Stored data

■ ■ ■

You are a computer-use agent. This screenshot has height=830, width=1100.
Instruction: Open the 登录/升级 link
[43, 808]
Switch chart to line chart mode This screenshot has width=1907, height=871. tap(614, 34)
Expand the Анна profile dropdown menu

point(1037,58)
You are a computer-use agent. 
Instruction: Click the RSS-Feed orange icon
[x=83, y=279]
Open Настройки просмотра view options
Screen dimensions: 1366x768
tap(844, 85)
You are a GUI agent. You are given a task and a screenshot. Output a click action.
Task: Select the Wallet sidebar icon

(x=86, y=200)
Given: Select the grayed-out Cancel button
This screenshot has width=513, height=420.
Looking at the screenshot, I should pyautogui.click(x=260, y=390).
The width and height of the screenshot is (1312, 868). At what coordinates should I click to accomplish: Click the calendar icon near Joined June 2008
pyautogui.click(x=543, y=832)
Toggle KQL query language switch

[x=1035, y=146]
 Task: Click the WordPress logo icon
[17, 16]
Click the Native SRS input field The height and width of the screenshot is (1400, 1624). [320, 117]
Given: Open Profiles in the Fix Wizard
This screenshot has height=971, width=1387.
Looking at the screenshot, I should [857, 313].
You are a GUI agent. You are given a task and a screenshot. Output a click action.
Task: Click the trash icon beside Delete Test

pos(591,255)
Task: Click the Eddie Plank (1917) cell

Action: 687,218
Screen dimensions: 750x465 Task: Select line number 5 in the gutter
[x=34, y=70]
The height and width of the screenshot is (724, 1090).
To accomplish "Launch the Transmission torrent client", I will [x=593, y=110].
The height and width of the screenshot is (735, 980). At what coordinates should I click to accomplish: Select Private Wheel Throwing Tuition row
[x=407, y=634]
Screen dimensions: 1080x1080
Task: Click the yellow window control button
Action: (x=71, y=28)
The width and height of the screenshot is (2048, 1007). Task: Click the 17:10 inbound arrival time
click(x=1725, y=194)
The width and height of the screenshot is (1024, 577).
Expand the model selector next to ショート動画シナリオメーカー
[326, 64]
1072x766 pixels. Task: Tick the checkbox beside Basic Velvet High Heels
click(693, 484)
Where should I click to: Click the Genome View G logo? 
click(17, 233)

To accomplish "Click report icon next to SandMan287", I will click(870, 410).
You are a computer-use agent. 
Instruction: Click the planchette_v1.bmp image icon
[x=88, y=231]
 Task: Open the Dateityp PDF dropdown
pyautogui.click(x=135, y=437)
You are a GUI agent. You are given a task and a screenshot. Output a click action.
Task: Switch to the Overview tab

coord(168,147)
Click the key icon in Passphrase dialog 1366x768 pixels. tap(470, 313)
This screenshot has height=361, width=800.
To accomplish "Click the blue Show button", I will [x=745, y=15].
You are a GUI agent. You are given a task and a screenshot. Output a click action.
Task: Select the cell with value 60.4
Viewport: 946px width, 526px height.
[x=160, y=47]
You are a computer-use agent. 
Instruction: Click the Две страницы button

■ ■ ■

_Task description_
Return all of the entries word for word.

_Answer area_
You are a computer-use agent. This screenshot has height=830, width=1100.
Instruction: Open the 登录/升级 link
[43, 808]
Switch chart to line chart mode This screenshot has width=1907, height=871. tap(614, 34)
Expand the Анна profile dropdown menu

point(1037,58)
You are a computer-use agent. 
Instruction: Click the RSS-Feed orange icon
[x=83, y=279]
Open Настройки просмотра view options
Screen dimensions: 1366x768
tap(844, 85)
You are a GUI agent. You are given a task and a screenshot. Output a click action.
Task: Select the Wallet sidebar icon

(x=86, y=200)
Given: Select the grayed-out Cancel button
This screenshot has width=513, height=420.
Looking at the screenshot, I should pyautogui.click(x=260, y=390).
The width and height of the screenshot is (1312, 868). At what coordinates should I click to accomplish: Click the calendar icon near Joined June 2008
pyautogui.click(x=543, y=832)
Toggle KQL query language switch

[x=1035, y=146]
 Task: Click the WordPress logo icon
[17, 16]
Click the Native SRS input field The height and width of the screenshot is (1400, 1624). [320, 117]
Given: Open Profiles in the Fix Wizard
This screenshot has height=971, width=1387.
Looking at the screenshot, I should [857, 313].
You are a GUI agent. You are given a task and a screenshot. Output a click action.
Task: Click the trash icon beside Delete Test

pos(591,255)
Task: Click the Eddie Plank (1917) cell

Action: 687,218
Screen dimensions: 750x465 Task: Select line number 5 in the gutter
[x=34, y=70]
The height and width of the screenshot is (724, 1090).
To accomplish "Launch the Transmission torrent client", I will [x=593, y=110].
The height and width of the screenshot is (735, 980). At what coordinates should I click to accomplish: Select Private Wheel Throwing Tuition row
[x=407, y=634]
Screen dimensions: 1080x1080
Task: Click the yellow window control button
Action: (x=71, y=28)
The width and height of the screenshot is (2048, 1007). Task: Click the 17:10 inbound arrival time
click(x=1725, y=194)
The width and height of the screenshot is (1024, 577).
Expand the model selector next to ショート動画シナリオメーカー
[326, 64]
1072x766 pixels. Task: Tick the checkbox beside Basic Velvet High Heels
click(693, 484)
Where should I click to: Click the Genome View G logo? 
click(17, 233)

To accomplish "Click report icon next to SandMan287", I will click(870, 410).
You are a computer-use agent. 
Instruction: Click the planchette_v1.bmp image icon
[x=88, y=231]
 Task: Open the Dateityp PDF dropdown
pyautogui.click(x=135, y=437)
You are a GUI agent. You are given a task and a screenshot. Output a click action.
Task: Switch to the Overview tab

coord(168,147)
Click the key icon in Passphrase dialog 1366x768 pixels. tap(470, 313)
This screenshot has height=361, width=800.
To accomplish "Click the blue Show button", I will [x=745, y=15].
You are a GUI agent. You are given a task and a screenshot. Output a click action.
Task: Select the cell with value 60.4
Viewport: 946px width, 526px height.
[x=160, y=47]
You are a computer-use agent. 
Instruction: Click the Две страницы button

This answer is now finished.